He stared at the page. He looked lost.
"I'll show you all the marks," she offered. "Would you like that?"
"It would be a nice game, yes."
"Then get me a piece of paper, and a crayon. And get one for yourself, too."
He settled down beside her. She drew an a, a b, a c, and right on through the alphabet, in two long columns. Timmie, clutching the crayon clumsily in his fist, drew something that he must have thought was an imitation of her a, but it had long wobbly legs that wandered all over the page and left no room for any other letters.
"Now," she said, "let's look at the first mark-"
To her shame, it had never occurred to her before this that it might actually be possible for him to learn to read.

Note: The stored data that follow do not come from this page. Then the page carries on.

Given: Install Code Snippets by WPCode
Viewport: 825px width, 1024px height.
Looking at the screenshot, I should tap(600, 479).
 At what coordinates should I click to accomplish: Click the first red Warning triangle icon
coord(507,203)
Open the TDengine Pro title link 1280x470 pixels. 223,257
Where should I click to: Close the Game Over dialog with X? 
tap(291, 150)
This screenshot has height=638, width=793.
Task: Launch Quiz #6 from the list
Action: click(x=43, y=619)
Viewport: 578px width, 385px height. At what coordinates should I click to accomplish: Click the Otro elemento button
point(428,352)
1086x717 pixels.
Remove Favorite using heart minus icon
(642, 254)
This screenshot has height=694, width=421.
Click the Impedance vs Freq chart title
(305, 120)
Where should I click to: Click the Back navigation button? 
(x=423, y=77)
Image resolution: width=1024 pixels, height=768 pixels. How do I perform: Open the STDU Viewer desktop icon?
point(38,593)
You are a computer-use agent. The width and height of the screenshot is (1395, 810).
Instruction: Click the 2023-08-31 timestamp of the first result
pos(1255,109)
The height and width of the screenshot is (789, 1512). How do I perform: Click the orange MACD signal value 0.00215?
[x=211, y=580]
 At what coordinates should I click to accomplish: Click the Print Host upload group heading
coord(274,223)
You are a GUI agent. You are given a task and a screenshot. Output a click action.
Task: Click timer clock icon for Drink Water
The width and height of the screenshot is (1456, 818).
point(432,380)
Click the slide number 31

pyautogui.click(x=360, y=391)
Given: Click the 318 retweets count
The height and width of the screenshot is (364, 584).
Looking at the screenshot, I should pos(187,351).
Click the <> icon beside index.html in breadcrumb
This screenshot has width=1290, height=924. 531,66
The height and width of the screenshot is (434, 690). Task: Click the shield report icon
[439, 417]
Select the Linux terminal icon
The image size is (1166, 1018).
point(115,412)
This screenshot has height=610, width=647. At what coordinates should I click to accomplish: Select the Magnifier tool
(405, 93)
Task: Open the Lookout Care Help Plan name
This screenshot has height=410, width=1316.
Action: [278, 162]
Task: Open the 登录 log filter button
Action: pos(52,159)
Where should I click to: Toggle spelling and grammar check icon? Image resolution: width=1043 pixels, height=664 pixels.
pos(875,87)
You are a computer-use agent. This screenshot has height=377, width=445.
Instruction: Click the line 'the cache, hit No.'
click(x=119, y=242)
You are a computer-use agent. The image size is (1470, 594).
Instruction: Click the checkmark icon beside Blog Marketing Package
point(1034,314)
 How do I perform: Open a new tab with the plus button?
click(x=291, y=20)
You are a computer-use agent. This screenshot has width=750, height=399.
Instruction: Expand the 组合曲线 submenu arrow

For all the boy's vast hunger for picture books and picture tapes, this was the first time that he had shown any real interest m the printed symbols that accompanied them. Something else that Jerry had inspired in him? She made a mental note to ask Jerry, the next time he was here, whether he had begun to learn how to read. But in any event Miss Fellowes had simply dismissed a priori the idea that Timmie someday might.
Racial prejudice, she realized. Even now, after having lived with him for so long, having seen his mind grow and flower and develop, she still thought of him on some level as not quite human. Or at least too primitive, too backward, to master so sophisticated a skill as reading.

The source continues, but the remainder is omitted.